I understand this, but is this much more useful to know than "Has the
user ever called HMP 'change'?", if you know what I mean?
> > Is this ever a reasonable question to ask, except maybe inside the
> > mirror implementation itself?
>
> I asked myself the same for v3, but found two places in job.c where I
> would like to keep it:
>
> First, there’s an assertion in job_completed_txn_abort(). All jobs
> other than @job have been force-cancelled, and so job_is_cancelled()
> would be true for them. As for @job itself, the function is mostly
> called when the job’s return value is not 0, but a soft-cancelled
> mirror does have a return value of 0 and so would not end up in that
> function.
> But job_cancel() invokes job_completed_txn_abort() if the job has been
> deferred to the main loop, which mostly correlates with the job having
> been completed (in which case the assertion is skipped), but not 100 %
> (there’s a small window between setting deferred_to_main_loop and the
> job changing to a completed state).
> So I’d prefer to keep the assertion as-is functionally, i.e. to only
> check job->cancelled.
Well, you don't. It's still job_is_cancelled() after this patch.
So the scenario you're concerned about is a job that has just finished
successfully (job->ret = 0) and then gets a cancel request?
With force=false, I'm pretty sure the code is wrong anyway because
calling job_completed_txn_abort() is not the right response. It should
return an error because you're trying to complete twice, possibly with
conflicting completion modes. Second best is just ignoring the cancel
request because we obviously already fulfilled the request of completing
the job (the completion mode might be different, though).
With force=true, arguably still letting the job fail is correct.
However, letting it fail involves more than just letting the transaction
fail. We would have to call job_update_rc() as well so that instead of
reporting success for the job, ECANCELED is returned and the job
transitions to JOB_STATUS_ABORTING (after which job_is_completed()
returns true).
So, just bugs to be fixed.
After this, I think we could even assert(job->ret != 0 ||
job->status == JOB_STATUS_PENDING) in job_completed_txn_abort().
ret == 0 can only happen when called from job_do_finalize(), when the
job is only failing because other jobs in the same transaction have
failed in their .prepare callback.

Data block:
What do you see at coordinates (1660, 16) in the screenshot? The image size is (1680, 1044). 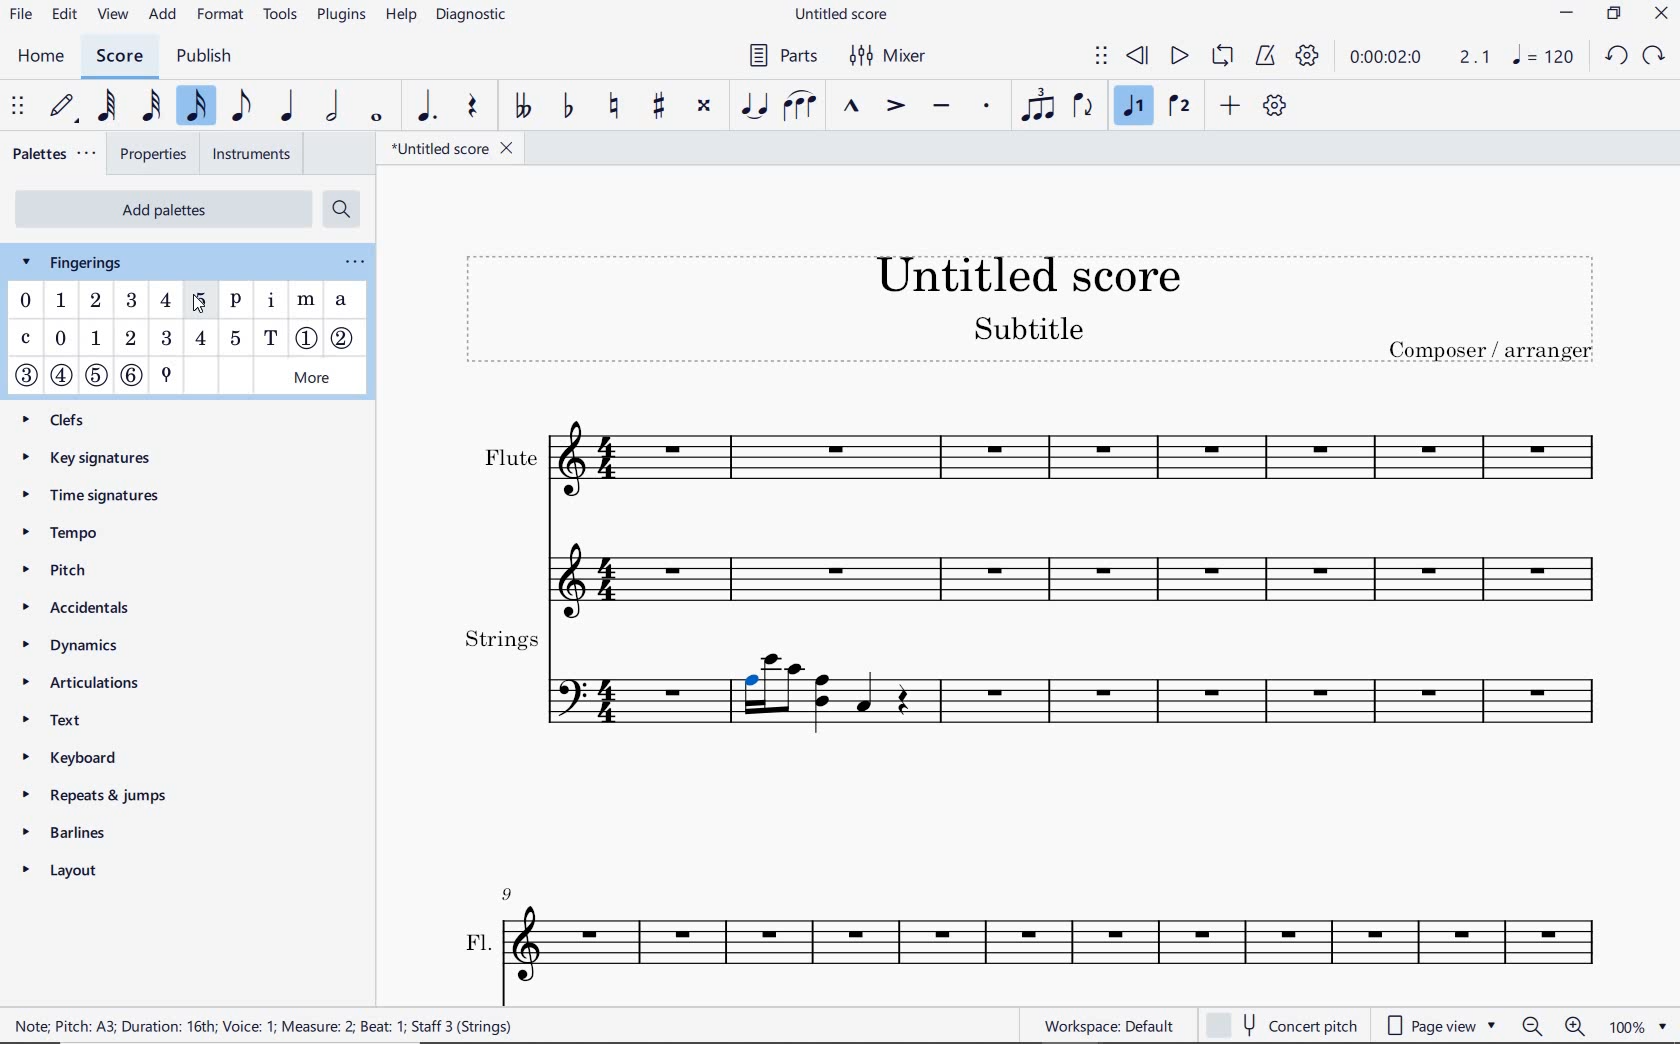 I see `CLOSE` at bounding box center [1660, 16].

Given instruction:
Reproduce the part of the job-cancellation discussion starting with "Well, you don't." and going on through "fail is correct.".

Expected answer:
Well, you don't. It's still job_is_cancelled() after this patch.
So the scenario you're concerned about is a job that has just finished
successfully (job->ret = 0) and then gets a cancel request?
With force=false, I'm pretty sure the code is wrong anyway because
calling job_completed_txn_abort() is not the right response. It should
return an error because you're trying to complete twice, possibly with
conflicting completion modes. Second best is just ignoring the cancel
request because we obviously already fulfilled the request of completing
the job (the completion mode might be different, though).
With force=true, arguably still letting the job fail is correct.